# Deep Convolutional Generative Adversarial Network (DCGAN)
This tutorial will help you understand the basics to build and train a GAN model. GAN uses the principle of learning a distribution from the real data to create or generate new data that resembles or matches with the real data. Tensorflow version 2.1.0 is used to build our DCGAN model. <br>
<br>
This tutorial uses a manually created dataset from real casting defects. Although the casting defects like pores and shrinkages are 3D in nature, the created dataset is for 2D images such that the tutorial is simpler and faster to train. Certain slices from the image stack of real casting defects found in Ni-based superalloy are used to create this dataset manually. <br>
<br>
The dataset can be found in the folder `dataset`. For this tutorial, we will train our model for `40 epochs` and generate images every `2 epochs` to see the evolution of the generator during the training process. Since `40 epochs` is insufficient to train the model, we will load the already trained model `trained.h5` using tensorflow and generate few images from random input noise.

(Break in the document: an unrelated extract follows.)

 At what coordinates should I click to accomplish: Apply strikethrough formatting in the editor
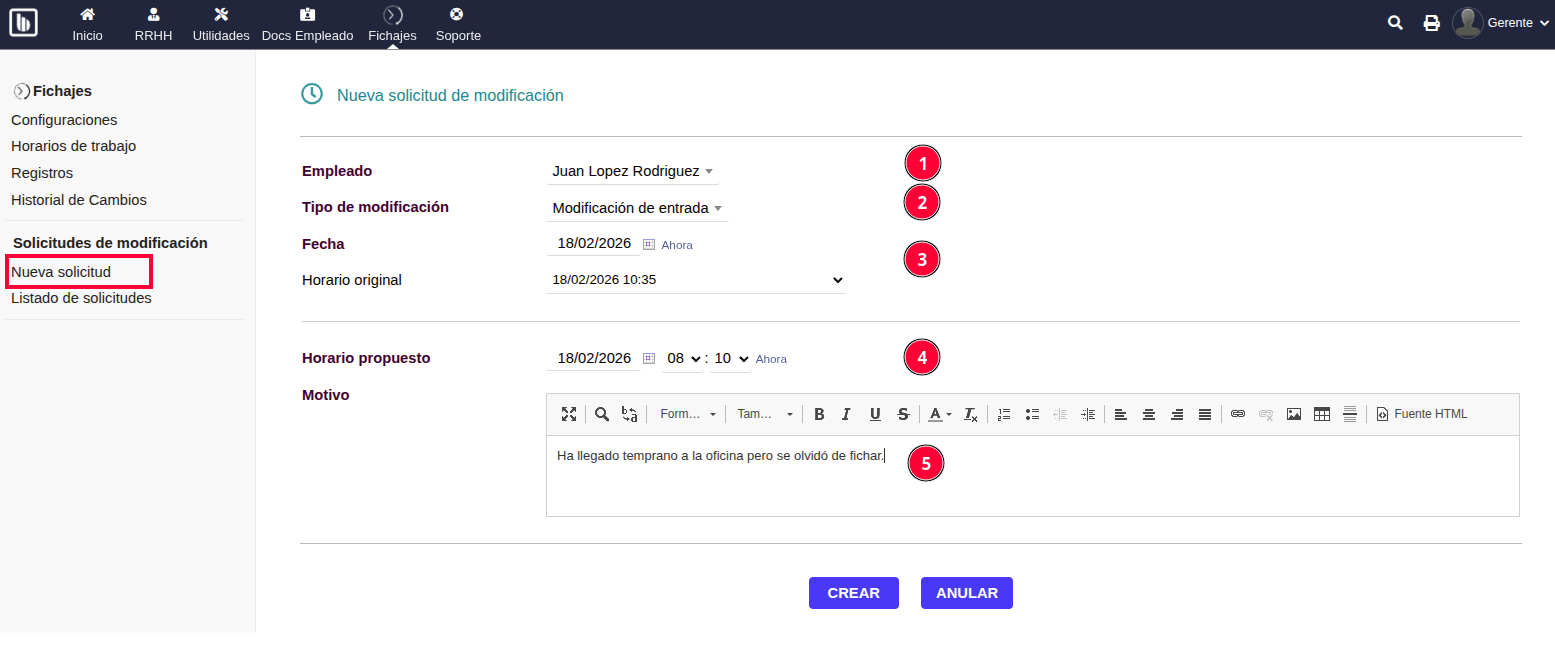(903, 413)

As a side note, with much deeper networks (outside the scope of this tutorial since they need GPu hardware to train), it is *relatively easy* to acheive >90% (and even 95%) precision on this data set.

In [None]:
import numpy as np
import statistics as stat
import matplotlib.pyplot as plt
from matplotlib.colors import NoNorm
from skimage import io
from skimage.util import montage as montage2d
from sklearn.utils import shuffle
import tensorflow as tf
import scipy

module `matplotlib` is used for plotting graphs <br>
module `skimage` will help us to read and write our images easily <br>
module `imutils` will let us load only the images from a selected directory <br>
module `scipy` is very powerful and useful to perform certain editing operations on our images <br>
module `tensorflow` already has compiled syntaxes that can be used to build our machine learning models <br>

The `tensorflow` module is used to build and compile the generator, discriminator and GAN model.<br>
We will create a DCGAN class within which we will define functions to build generator and discriminator.<br>
<br>
The method `Sequential` is a keras syntax (backend tensorflow) to build the model layer by layer via addition.<br>
<br>

In [None]:
## objects below are needed to compile generator and discriminator
from tensorflow.keras.optimizers import Adam
from tensorflow.keras.layers import Input
from tensorflow.keras.models import Model

## required objects to build the Generator and discriminator
from tensorflow.keras.models import Sequential
from tensorflow.keras.layers import BatchNormalization
from tensorflow.keras.layers import Dropout
from tensorflow.keras.layers import Conv2DTranspose
from tensorflow.keras.layers import Conv2D
from tensorflow.keras.layers import LeakyReLU
from tensorflow.keras.layers import ReLU
from tensorflow.keras.layers import Activation
from tensorflow.keras.layers import Flatten
from tensorflow.keras.layers import Dense
from tensorflow.keras.layers import Reshape

## Let's build our GAN model<br> 
**For the generator:**<br>
The generator consists of a dense layer that takes in input vector and creates the first layer, followed by three blocks made up of `Conv2DTranspose` (2D Convolutional transpose), `BatchNormalization` and `ReLU` activation layer, and finally a convolution layer with sigmoid activation.<br> 
The size of the first Dense layer is chosen such that it can be reshaped into matrix form and be served as our first image into `Conv2DTranspose` layer.<br>
Also note that the number of filters varies across layers and finally converges to a value equal to channels. This is because, the greyscale image has one channel (i.e., one image) while for a coloured image, the number of channels are three or requires three image layers (Red, Green, and Blue)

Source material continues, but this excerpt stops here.